Michael Sheen plays Brian Clough in such a way that he becomes one of those characters you can only refer to by his full name. Clough has one of the most winning records in the history of the Premier League of British football, and yet Clough’s name has become synonymous with “The 44 Days,” or the immensely brief time he was manager of Leeds United and led them to their worst season opening in the history of the club.

“The Damned United” is a “sports movie” but avoids any of the usual clichés or even common themes of the genre. Here is a movie in which the loser becomes the legend.

Clough began his career as the manager of Derby County, which in the mid ‘60s was a struggling team near the bottom of the 2nd Division of the league. As part of the European Cup, Derby got to play the top seeded Leeds. Derby got trounced, but Clough was embarrassed not just for his team but also personally after the Leeds manager Don Revie (Colm Meaney) refused to shake his hand and blew him off for an after game drink.

Fast forward to 1974, and Revie has been appointed the manager of the national team after a disappointing run in the World Cup. Leeds’s replacement is Brian Clough, and he told the team that every award they ever won should be thrown “in the bin because they were not won fairly.” He hated the team, he hated the players and he hated Revie, and the film becomes a character study into Clough’s reasons why.

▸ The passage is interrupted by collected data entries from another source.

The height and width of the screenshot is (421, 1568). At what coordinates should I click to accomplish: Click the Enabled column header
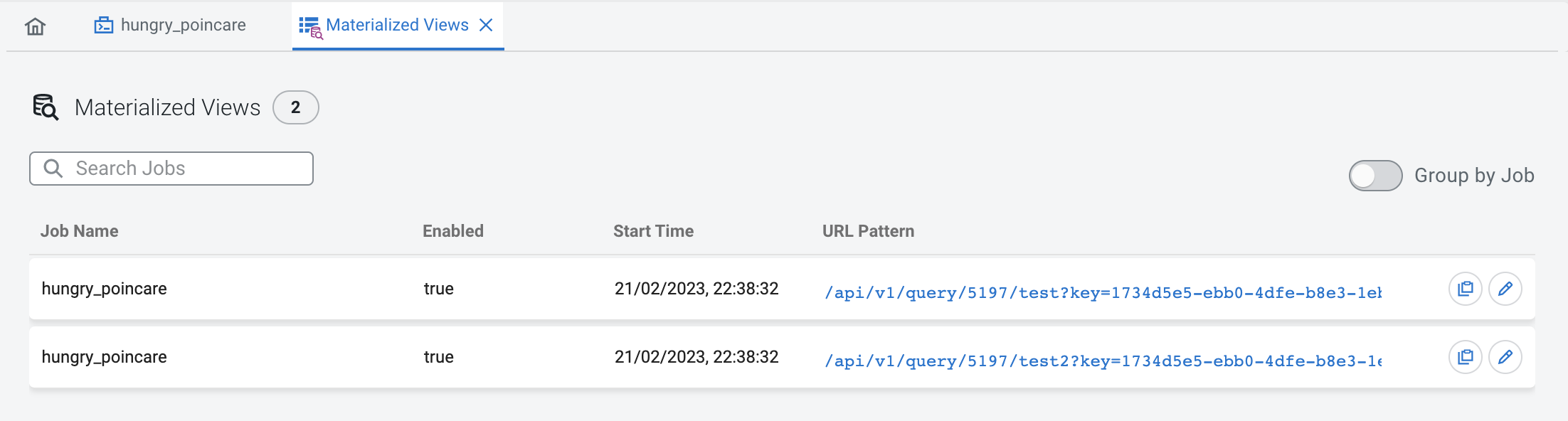coord(452,231)
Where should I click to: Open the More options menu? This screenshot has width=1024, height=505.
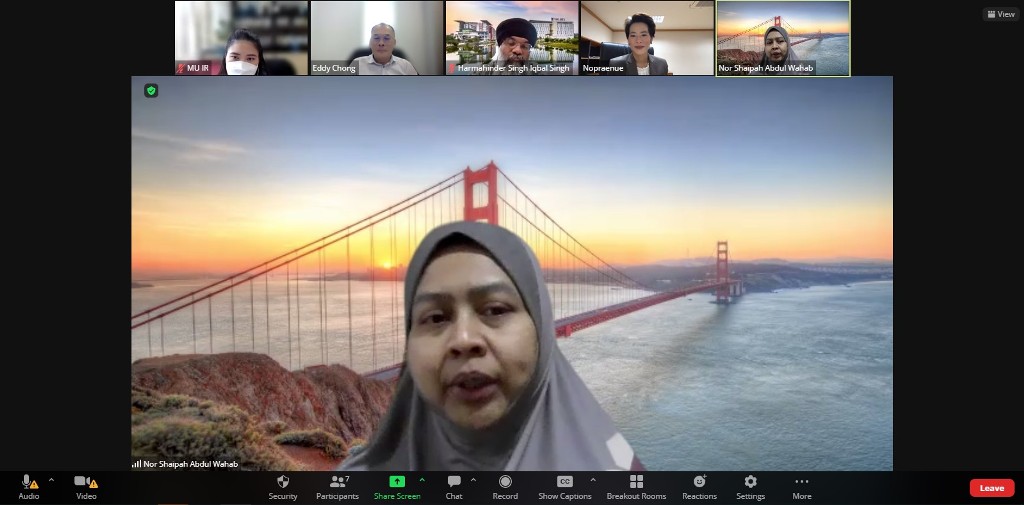(801, 486)
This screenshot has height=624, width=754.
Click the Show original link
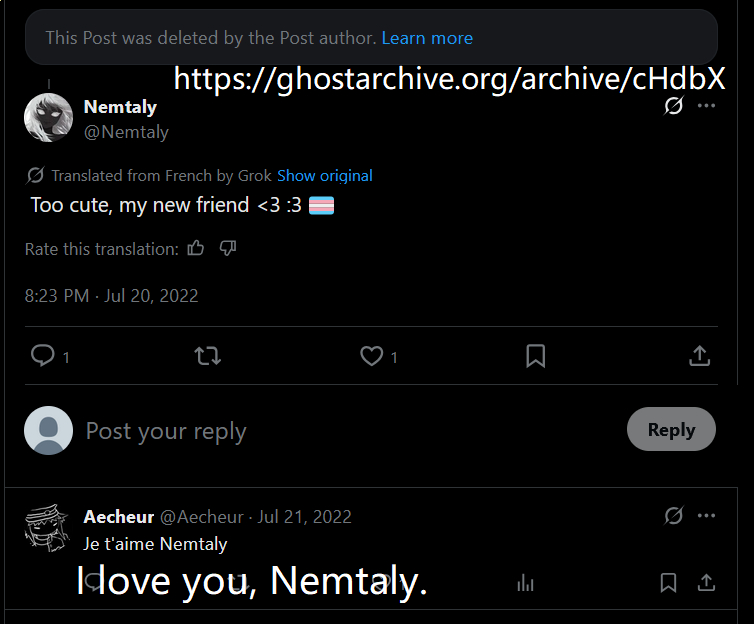point(325,176)
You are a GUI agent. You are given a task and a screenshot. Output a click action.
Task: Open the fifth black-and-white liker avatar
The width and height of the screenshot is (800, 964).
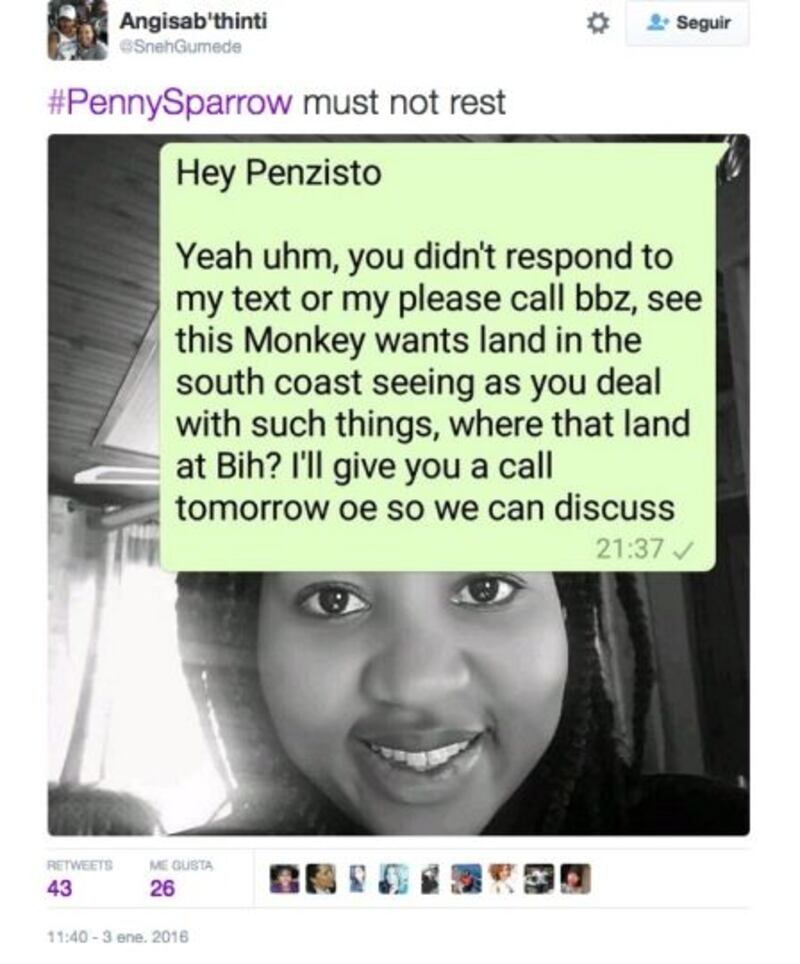(x=431, y=879)
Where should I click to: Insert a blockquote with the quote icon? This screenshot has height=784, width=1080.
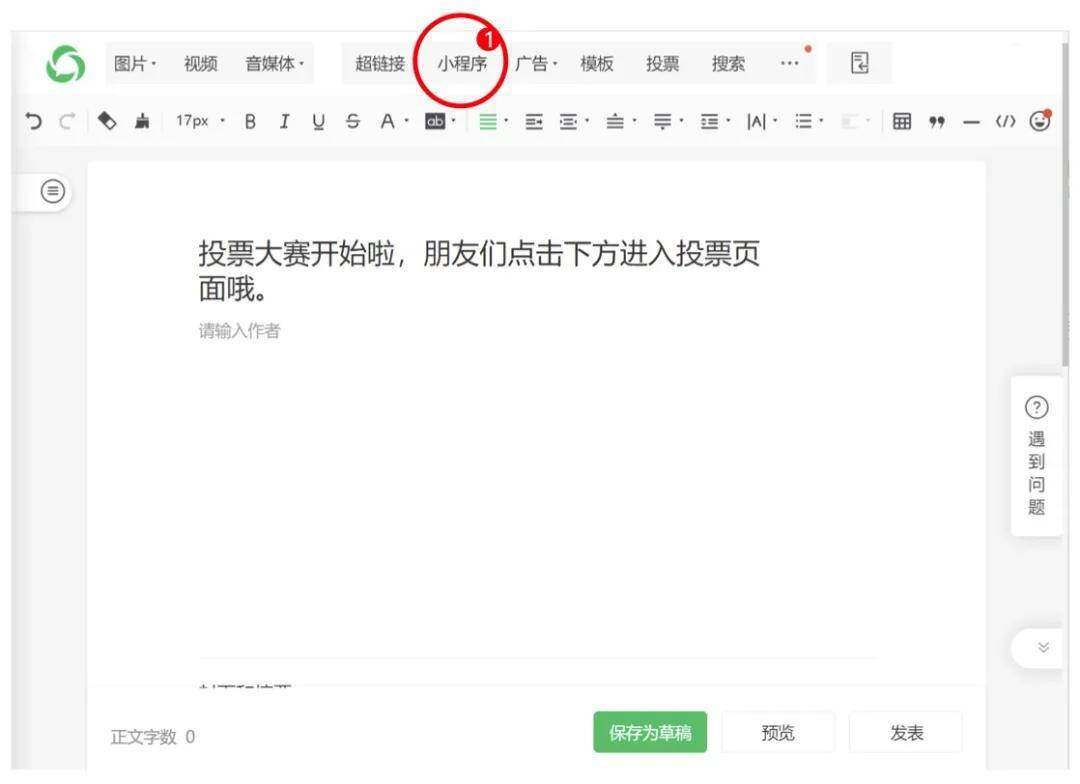pyautogui.click(x=937, y=121)
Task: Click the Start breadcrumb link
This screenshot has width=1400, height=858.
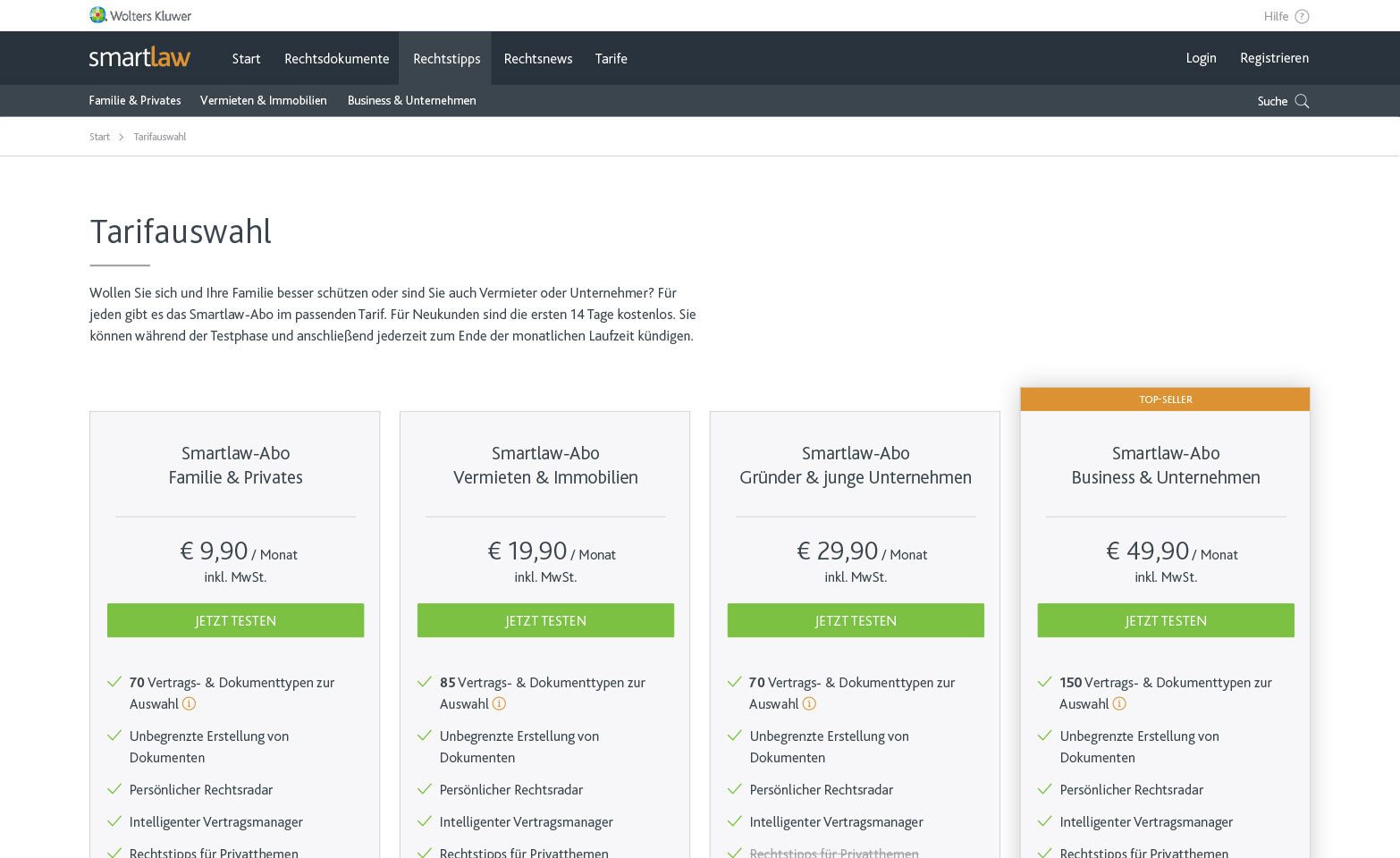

What Sheen brings to the performance is simply an immersed, headstrong attitude. He is not humble, and yet not overly rude, boastful, sarcastic or tough. He does swear and get in some witty jabs, but Clough is merely utterly confident of himself, and Sheen’s glowing personality and constantly brimming façade gives that exact impression.

He makes good choices and is even inspiring. His knowledge of the sport and even experience as a player ultimately allowed him to lead his team to the national championships. But in all of his motivating speeches and victories, we see no one but him. Most sports movies usually individualize a member of the team, providing the screenplay with someone for the coach to relate to, but this film is all about Clough.

That feeling of singularity in the story is thanks in part to Hooper’s direction. Hooper delicately paces Clough’s rise and fall, including mostly stock footage of matches, no “big games” and particularly minimal camera movement. There’s a scene early on where Clough is on the phone with his partner Peter Taylor (Timothy Spall) as he’s just tracked down a new player for the team. The camera moves in on Clough so subtly and slowly, but we get the sensation that his head and ego are just growing with potential.

Hooper then puts Clough’s ego to the test with the Leeds squad, a group of players all dressed in bright purple, their names always starkly visible on their jerseys and identified above any other player on the Derby squad. It’s almost as if by just standing on the pitch with their backs to the camera they are challenging Clough’s ego and authority.

“The Damned United” is richly directed, photographed and acted. With Sheen, Timothy Spall and even Jim Broadbent in the cast, Hooper has assembled just about the three most underrated British actors working today, and they’re all doing wonderful screen acting.

“The King’s Speech” won the Oscar because it is so inspirational and moving. “The Damned United” is hardly an inspirational story of victory, but somehow it still seems like a win.